Item 3. Source and Amount of Funds or Other Consideration.
Item 3 of the Original Schedule 13D is hereby amended and restated as follows:
On July 12, 2021, HUYA Inc., an exempted company organized under the laws of the Cayman Islands (“HUYA”), Tiger Company Ltd., a direct wholly owned subsidiary of HUYA (“Merger Sub”), the Issuer, and Nectarine Investment Limited, a wholly owned subsidiary of Tencent Holdings Limited (“Tencent”), entered into a termination agreement, pursuant to which the Agreement and Plan of Merger, dated October 12, 2020, by and among the same parties, including all schedules and exhibits thereto, and all ancillary agreements contemplated thereby or entered pursuant thereto, were terminated with immediate effect. As a result, the voting agreements (each a “Voting Agreement” and together, the “Voting Agreements”) dated as of October 12, 2020 entered into by HUYA, Tencent, and, solely for the limited purposes set forth therein, the Issuer, with each of Mr. Shaojie Chen and Mr. Wenming Zhang, were terminated upon termination of the Merger Agreement, pursuant to Section 6 of each of the Voting Agreements. Following termination of the Voting Agreements, HUYA ceases to share beneficial ownership over an aggregate of 5,451,868 Ordinary Shares beneficially owned by Mr. Shaojie Chen and Mr. Wenming Zhang.
Item 4. Purpose of Transaction.
Item 4 of the Original Schedule 13D is hereby amended and restated as follows:
The information set forth in or incorporated by reference in Item 3 of this Schedule 13D is incorporated by reference into this Item 4.
Except as set forth herein, neither HUYA nor, to the best of its knowledge, any of the persons named in Schedule A hereto, has any present plans or proposals that relate to or would result in any of the transactions described in other paragraphs of Item 4 of Schedule 13D.
Item 5. Interest in Securities of the Issuer.
Item 5 of the Original Schedule 13D is hereby amended and restated as follows:
(a)–(b) Following termination of the Voting Agreements, HUYA ceases to share beneficial ownership over an aggregate of 5,451,868 Ordinary Shares beneficially owned by Mr. Shaojie Chen and Mr.
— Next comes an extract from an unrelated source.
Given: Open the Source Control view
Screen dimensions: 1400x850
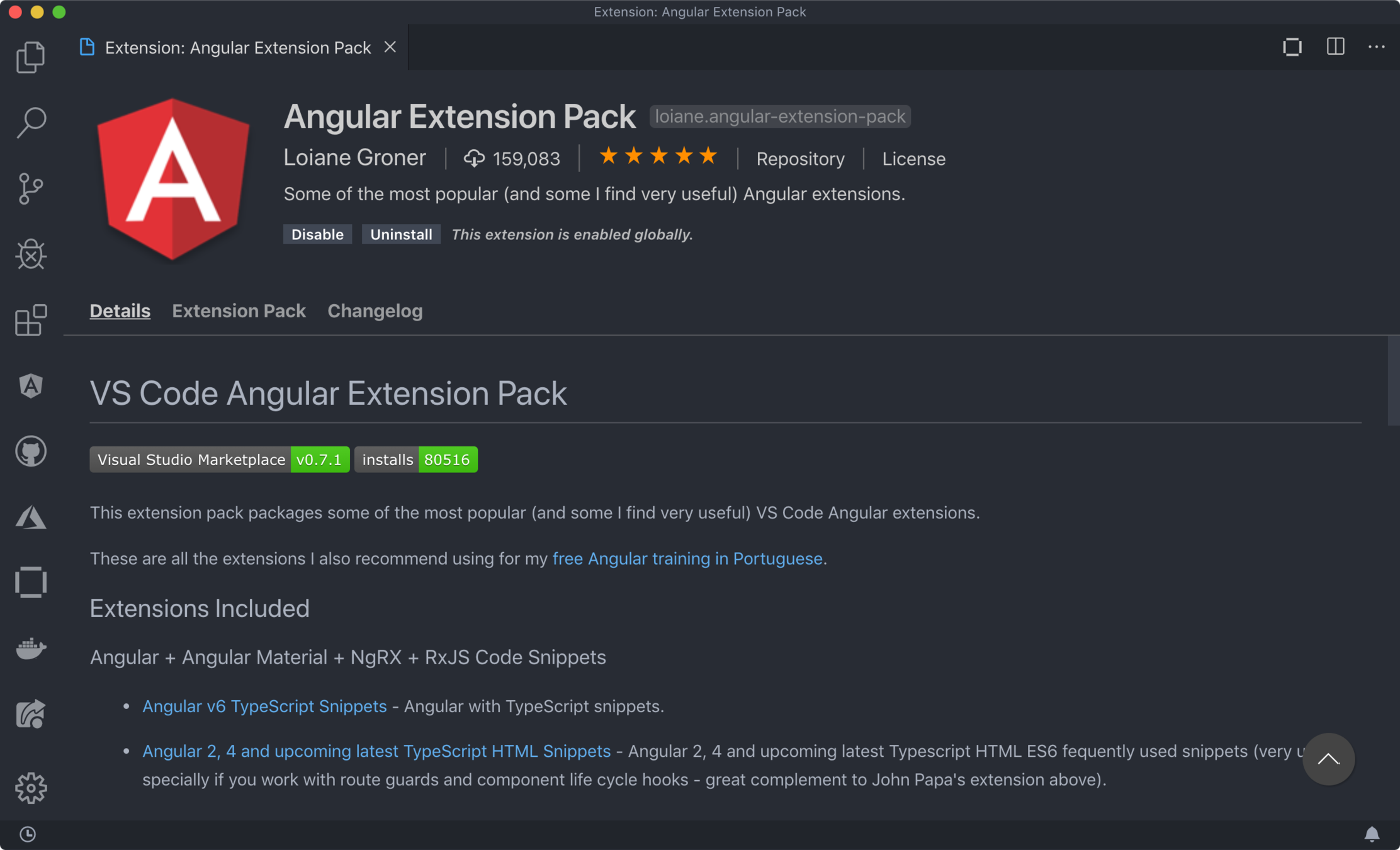Looking at the screenshot, I should pos(30,188).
Wenming Zhang.
Except as disclosed in this Schedule 13D, neither HUYA nor, to the knowledge of HUYA, any of the persons listed in Schedule A hereto, beneficially owns any Ordinary Share or have the right to acquire any Ordinary Share.
Except as disclosed in this Schedule 13D, neither HUYA nor, to the knowledge of HUYA, any of the persons listed in Schedule A hereto, presently has the power to vote or to direct the vote or to dispose or direct the disposition of any of the Ordinary Shares which it may be deemed to beneficially own.
(c) Except as disclosed in this Schedule 13D, neither HUYA nor, to the knowledge of HUYA, any of the persons listed in Schedule A hereto, has effected any transactions in the securities of the Issuer during the last 60 days.